Eine Brücke zum Theoriepalast
Dieses Buch will eine ebenso lustvolle wie lehrreiche Lektüre bieten und die Komplexität der Systemtheorie so reduzieren, dass sie zugänglicher wird, ohne sie dabei zu trivialisieren. Es soll eine Brücke zu Luhmanns Theoriepalast geschlagen werden, die erfolgreiche Anschlusskommunikationen wahrscheinlicher macht – idealerweise die Originallektüre von Luhmann-Texten.

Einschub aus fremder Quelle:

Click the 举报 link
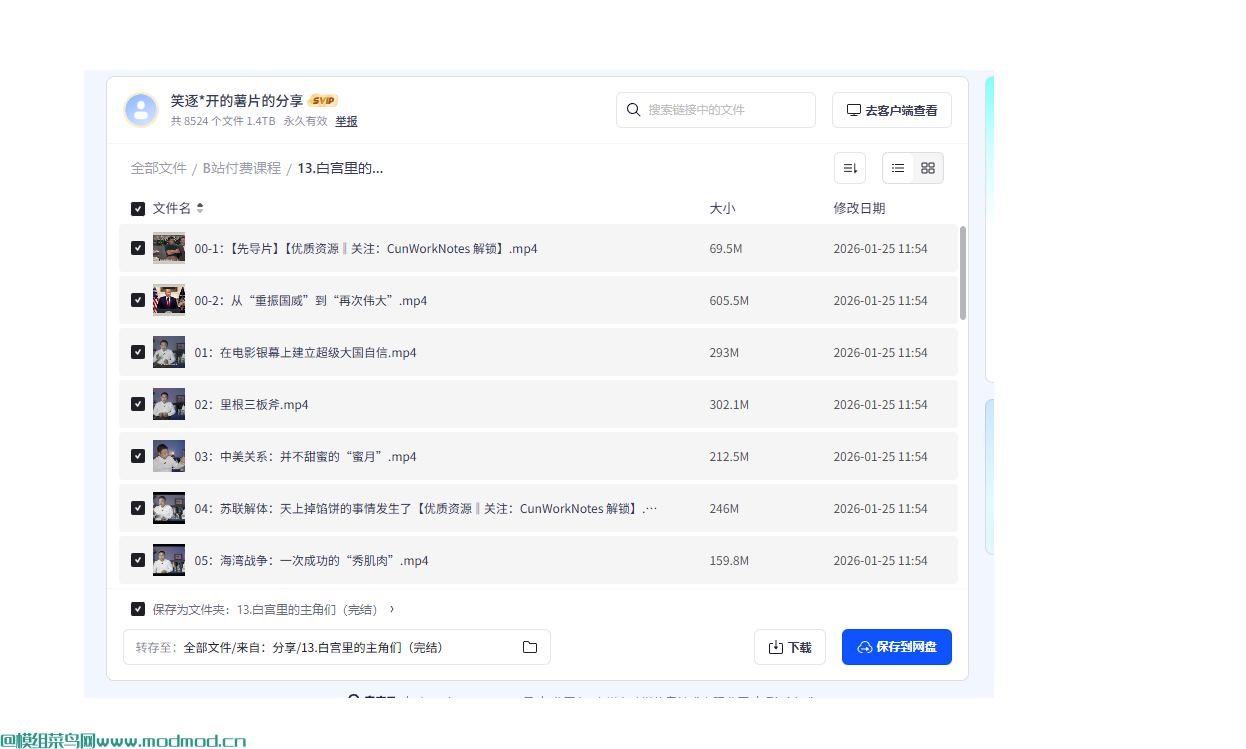This screenshot has height=749, width=1246. (347, 121)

Das Setzen eines Anfangs ist dabei ebenso schwierig wie potenziell beliebig, schließlich gleicht Luhmanns Theoriedesign selbst einem komplexen Netzwerk. Die Systemtheorie baut zwar auf zentraleren und weniger zentralen Unterscheidungen auf, doch letztlich hängt alles mit allem zusammen und verweist ständig aufeinander. Auch dies ist ein Beleg dafür, dass die Systemtheorie auf der Höhe ihrer Zeit ist, denn ebenso komplex und paradoxal ist auch die Netzwerkgesellschaft des 21. Jahrhunderts strukturiert. Der hier gewählte Aufbau kann daher nur ein Kompromiss sein – aber immerhin einer mit »System«.

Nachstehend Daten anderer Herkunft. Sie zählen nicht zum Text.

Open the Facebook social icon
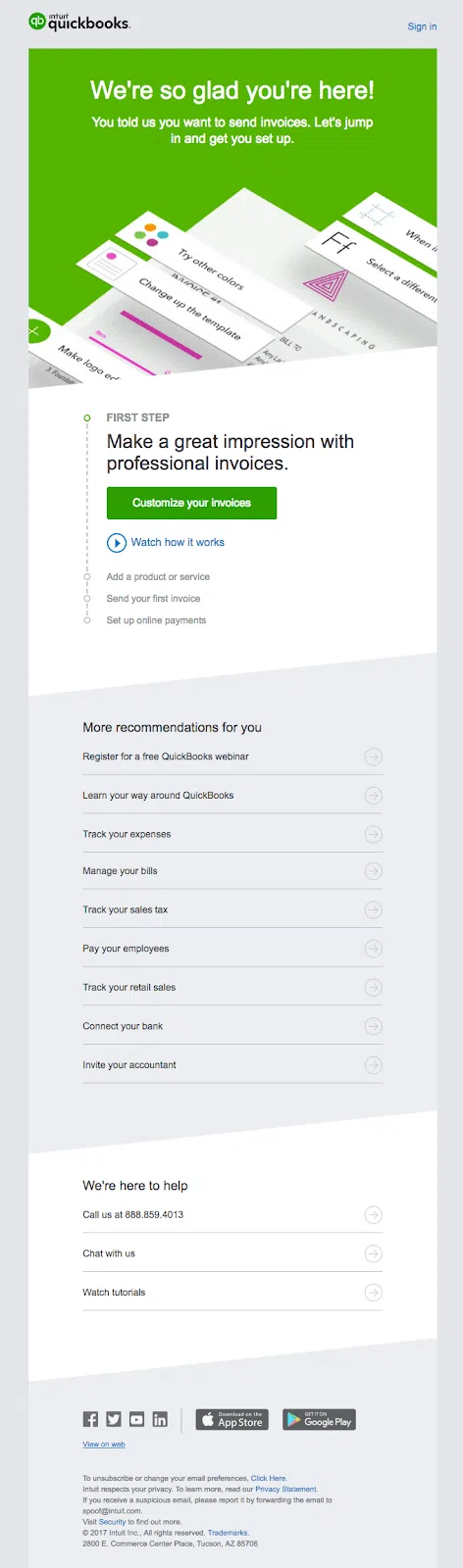The image size is (463, 1568). pyautogui.click(x=90, y=1419)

Zunächst geht es um eine Zentralfigur systemtheoretischen Denkens, Selbstreferenz: Ein kurzer Besuch im »Wunderland der Selbstreferenz« (S.15) ebnet den Weg für den folgenden Eintritt in das Labyrinth der Systemtheorie. Der »Grundriss des Labyrinths« (S.21) wird anhand der zentralen systemtheoretischen Begriffe und Grundannahmen vorgestellt. Zweien davon, Kommunikation und Beobachtung, ist jeweils ein Sonderkapitel gewidmet (S.45 und 53).

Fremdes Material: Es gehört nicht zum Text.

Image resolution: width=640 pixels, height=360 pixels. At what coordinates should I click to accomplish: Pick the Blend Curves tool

Der anschließende Vergleich der Systemtheorie mit ihren »Kontrahenten und Verbündeten« (S.57) dient dazu, das Verständnis der Theorie und ihres wissenschaftlichen Kontextes weiter zu schärfen. Ein weiteres Kapitel ist der Biografie und dem Wirken Niklas Luhmanns gewidmet: dem Zettelkastenmeister und »Kopf hinter der Theorie« (S.67).
Dann wird die Theorie in den Praxistest geschickt: Wie schlägt sich die Systemtheorie als »Theorie für alle Fälle« (S.77)? Die systemtheoretische Beobachtung von Liebe, Kunst und Massenmedien liefert aufschlussreiche Erkenntnisse, die auch dem generellen Theorieverständnis dienen.
Schließlich geht es um die Analysekraft der Systemtheorie für die Gegenwart und Zukunft der digitalisierten Gesellschaft: Was leistet Luhmanns Theorie als »Systemtheorie der Netzwerkgesellschaft« (S.99)?
2. Das Wunderland der Selbstreferenz
Der Eintritt ins Reich der Systemtheorie gleicht einem Eintritt in eine andere Dimension: Man betritt eine Art spiegelverkehrte Welt, ein Universum voller Paradoxien und Widersprüche. Das erfordert – und erzeugt – eine neue, andersartige Sicht der Dinge.
»Explosivstoff Selbstreferenz«
Um sich im Labyrinth der Systemtheorie zurechtfinden zu können, gilt es zunächst einmal vieles hinter sich zu lassen, was einem der Alltagsverstand antrainiert hat. Es ist ein bisschen so wie am Eingang zum Magischen Theater in Hesses »Steppenwolf«, an dessen Pforte der Hinweis prangt: »Eintritt kostet den Verstand.«
Vorsicht, explosiv!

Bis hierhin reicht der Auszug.